# Recommended Housing Sizes



## Blue eyes

While we all know bigger is better when it comes to rabbit housing, what would be considered too small? Well those minimum recommendations can vary greatly depending on who is answering.

Below is a sampling of various recommendations from rabbit societies and vets. One thing they all agree upon is that a typical store bought rabbit cage is not even close to the bare minimum for proper size.

*Rabbit Welfare Association & Fund (RWAF):*
We recommend a minimum area of 10ft x 6ft x 3ft high (3m x 2m x 1m) for a pair of average sized rabbits, regardless if they live indoors or outside. This can include the sleeping quarters, and makes up a footprint (accessible area of the ground or floor) of 3m x 2m.

The upper floor of a two-storey hutch does NOT count towards the footprint. Similarly, whilst raised platforms, tunnels and other connected areas are great for enrichment and are actively encouraged, they do not count towards the footprint.

Please note that the 10 ft length (3m) is important as this allows the rabbits to run and not just take a few hops.
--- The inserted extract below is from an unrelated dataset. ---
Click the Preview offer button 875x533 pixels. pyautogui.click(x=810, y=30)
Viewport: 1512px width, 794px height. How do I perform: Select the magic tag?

We sometimes see 60 sq ft of space being referred to as the minimum guideline, but this does not always meet the minimum guidelines, for example 8ft x 8ft would be 64ft, but there is not a 10 ft (3m) length in that set up.

*The House Rabbit Society*
Bigger is better! A rabbit's home should be at least 4-6 times the size of your bunny when he's entirely stretched out - more if he is confined for a large amount of the day. Enclosure sizes also should be decided in conjunction with the amount of exercise time and space the rabbit has. One guideline to go by is at least 8 square feet of enclosure space *combined with at least 24 square feet of exercise spac*e, for 1-2 rabbits, in which the rabbit(s) can run and play at least 5 hours per day.

*Dana M. Krempels, Ph.D.*
A rabbit needs at least four hours per day of running time inside the house or in a fenced yard, _supervised by a human to prevent attack by predators._ Our house rabbits are often never caged, but if you find it necessary to keep your rabbit confined while you are away, then be sure the cage is _at least_ 3' x 4' on the floor dimensions, and at least 2' high, so the rabbit can comfortably stand on her haunches to look around. Large breeds (more than 6 lbs.) need an even larger hutch to be comfortable and healthy.


----------